▸ Task
Reproduce the following records verbatim, omitting the pictures from your reply.

▸ Listed records

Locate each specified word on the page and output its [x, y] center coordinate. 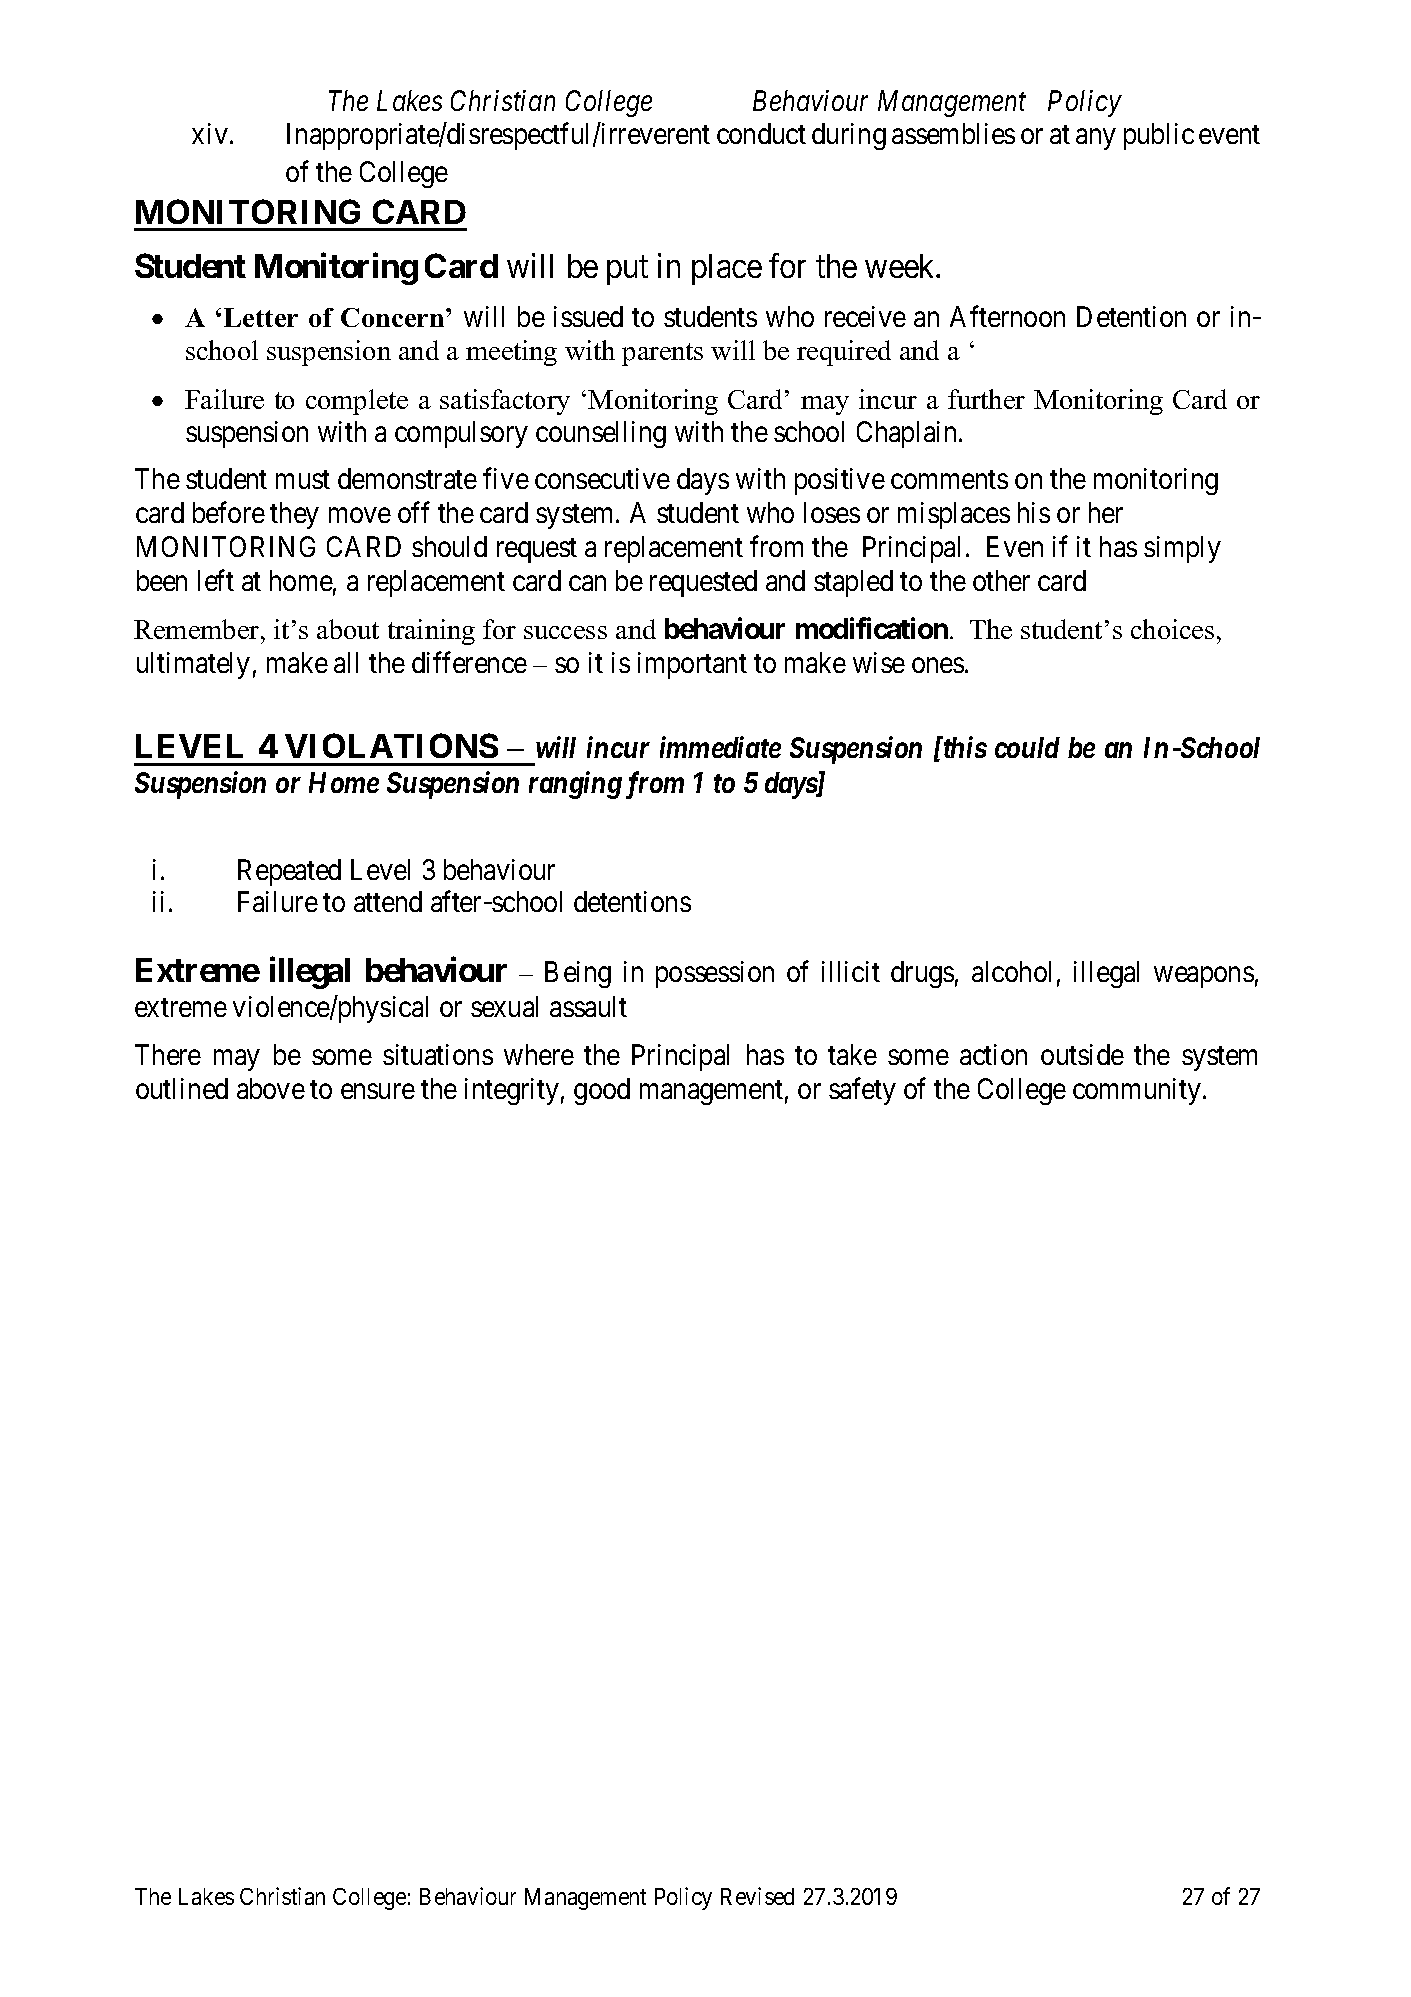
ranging [575, 785]
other [1001, 580]
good [602, 1091]
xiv [210, 133]
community [1138, 1091]
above [271, 1088]
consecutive [602, 478]
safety [862, 1091]
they [294, 515]
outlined [182, 1088]
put [627, 270]
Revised [757, 1896]
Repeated [289, 872]
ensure [378, 1091]
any [1095, 139]
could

▸ Complete answer
Locate each specified word on the page and output its [x, y] center coordinate. 
ranging [575, 785]
other [1001, 580]
good [602, 1091]
xiv [210, 133]
community [1138, 1091]
above [271, 1088]
consecutive [602, 478]
safety [862, 1091]
they [294, 515]
outlined [182, 1088]
put [627, 270]
Revised [757, 1896]
Repeated [289, 872]
ensure [378, 1091]
any [1095, 139]
could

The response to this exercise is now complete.